Problem:
Using the records below, count the lines containing "Choose" and give only the total.

-------- Input

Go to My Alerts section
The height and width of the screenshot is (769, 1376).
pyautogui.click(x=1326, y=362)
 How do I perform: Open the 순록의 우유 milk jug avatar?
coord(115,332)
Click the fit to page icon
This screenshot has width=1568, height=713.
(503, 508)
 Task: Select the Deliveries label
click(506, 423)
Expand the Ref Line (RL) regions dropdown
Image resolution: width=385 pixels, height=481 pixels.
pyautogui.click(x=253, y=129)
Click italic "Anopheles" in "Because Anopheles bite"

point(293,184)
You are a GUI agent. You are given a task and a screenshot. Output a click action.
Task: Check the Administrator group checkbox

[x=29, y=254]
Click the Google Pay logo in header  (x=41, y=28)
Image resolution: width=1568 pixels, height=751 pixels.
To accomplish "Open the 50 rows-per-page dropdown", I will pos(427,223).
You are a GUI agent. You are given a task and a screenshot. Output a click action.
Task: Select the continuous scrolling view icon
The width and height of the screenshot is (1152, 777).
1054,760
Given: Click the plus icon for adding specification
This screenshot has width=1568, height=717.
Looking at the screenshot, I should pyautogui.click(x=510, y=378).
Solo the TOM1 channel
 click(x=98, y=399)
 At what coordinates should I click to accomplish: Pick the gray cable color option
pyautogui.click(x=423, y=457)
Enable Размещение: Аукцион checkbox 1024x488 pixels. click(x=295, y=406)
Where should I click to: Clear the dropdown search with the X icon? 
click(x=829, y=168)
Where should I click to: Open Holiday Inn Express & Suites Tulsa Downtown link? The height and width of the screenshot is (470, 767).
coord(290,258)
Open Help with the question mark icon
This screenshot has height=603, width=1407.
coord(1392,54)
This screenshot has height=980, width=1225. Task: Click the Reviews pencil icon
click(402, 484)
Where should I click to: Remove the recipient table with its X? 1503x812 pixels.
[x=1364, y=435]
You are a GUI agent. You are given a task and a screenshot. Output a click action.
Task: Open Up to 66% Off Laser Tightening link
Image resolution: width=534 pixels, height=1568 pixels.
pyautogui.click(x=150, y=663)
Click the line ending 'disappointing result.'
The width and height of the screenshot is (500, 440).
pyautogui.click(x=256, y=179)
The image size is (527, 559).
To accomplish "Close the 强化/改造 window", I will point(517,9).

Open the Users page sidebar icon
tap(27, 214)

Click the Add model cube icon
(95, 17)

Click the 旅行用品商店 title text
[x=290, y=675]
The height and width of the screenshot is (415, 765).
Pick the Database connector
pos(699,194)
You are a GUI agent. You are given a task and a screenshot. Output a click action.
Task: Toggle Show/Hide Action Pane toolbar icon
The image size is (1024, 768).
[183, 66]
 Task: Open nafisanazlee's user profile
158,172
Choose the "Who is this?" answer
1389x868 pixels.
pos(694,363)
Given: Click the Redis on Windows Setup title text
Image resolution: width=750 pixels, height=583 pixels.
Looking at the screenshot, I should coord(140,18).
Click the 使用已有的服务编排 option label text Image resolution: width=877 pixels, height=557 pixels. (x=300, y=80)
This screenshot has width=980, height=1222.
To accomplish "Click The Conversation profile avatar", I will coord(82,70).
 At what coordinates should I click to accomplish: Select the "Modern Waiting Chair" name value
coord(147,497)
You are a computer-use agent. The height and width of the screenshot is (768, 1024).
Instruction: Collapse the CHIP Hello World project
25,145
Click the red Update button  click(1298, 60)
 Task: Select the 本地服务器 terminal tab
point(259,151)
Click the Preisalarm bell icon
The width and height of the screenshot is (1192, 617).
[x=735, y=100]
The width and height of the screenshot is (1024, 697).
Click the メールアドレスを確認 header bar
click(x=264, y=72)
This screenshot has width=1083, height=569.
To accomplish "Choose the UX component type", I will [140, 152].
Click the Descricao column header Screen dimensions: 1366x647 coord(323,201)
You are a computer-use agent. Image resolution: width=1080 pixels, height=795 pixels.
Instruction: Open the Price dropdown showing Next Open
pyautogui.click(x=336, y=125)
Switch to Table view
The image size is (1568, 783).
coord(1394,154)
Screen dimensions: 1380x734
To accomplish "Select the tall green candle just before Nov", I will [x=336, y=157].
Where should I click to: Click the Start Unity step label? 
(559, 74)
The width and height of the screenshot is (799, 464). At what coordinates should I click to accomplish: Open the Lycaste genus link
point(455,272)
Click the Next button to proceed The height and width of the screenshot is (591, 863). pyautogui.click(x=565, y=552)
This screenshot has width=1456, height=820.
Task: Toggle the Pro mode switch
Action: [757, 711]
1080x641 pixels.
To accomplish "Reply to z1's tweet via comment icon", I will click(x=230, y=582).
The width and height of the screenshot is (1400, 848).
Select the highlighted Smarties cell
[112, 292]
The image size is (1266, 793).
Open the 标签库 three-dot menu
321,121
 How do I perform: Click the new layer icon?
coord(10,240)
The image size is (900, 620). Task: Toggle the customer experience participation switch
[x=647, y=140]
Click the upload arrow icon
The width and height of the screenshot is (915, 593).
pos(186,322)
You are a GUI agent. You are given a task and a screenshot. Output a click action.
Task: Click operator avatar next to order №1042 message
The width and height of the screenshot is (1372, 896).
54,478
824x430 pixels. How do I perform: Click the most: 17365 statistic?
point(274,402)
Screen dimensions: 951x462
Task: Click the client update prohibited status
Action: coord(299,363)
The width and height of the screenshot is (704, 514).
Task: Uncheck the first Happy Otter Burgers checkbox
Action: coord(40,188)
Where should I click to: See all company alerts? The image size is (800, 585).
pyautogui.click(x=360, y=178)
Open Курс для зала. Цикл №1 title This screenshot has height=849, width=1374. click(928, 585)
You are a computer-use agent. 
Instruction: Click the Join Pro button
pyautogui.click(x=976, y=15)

----------------

Solution below:
2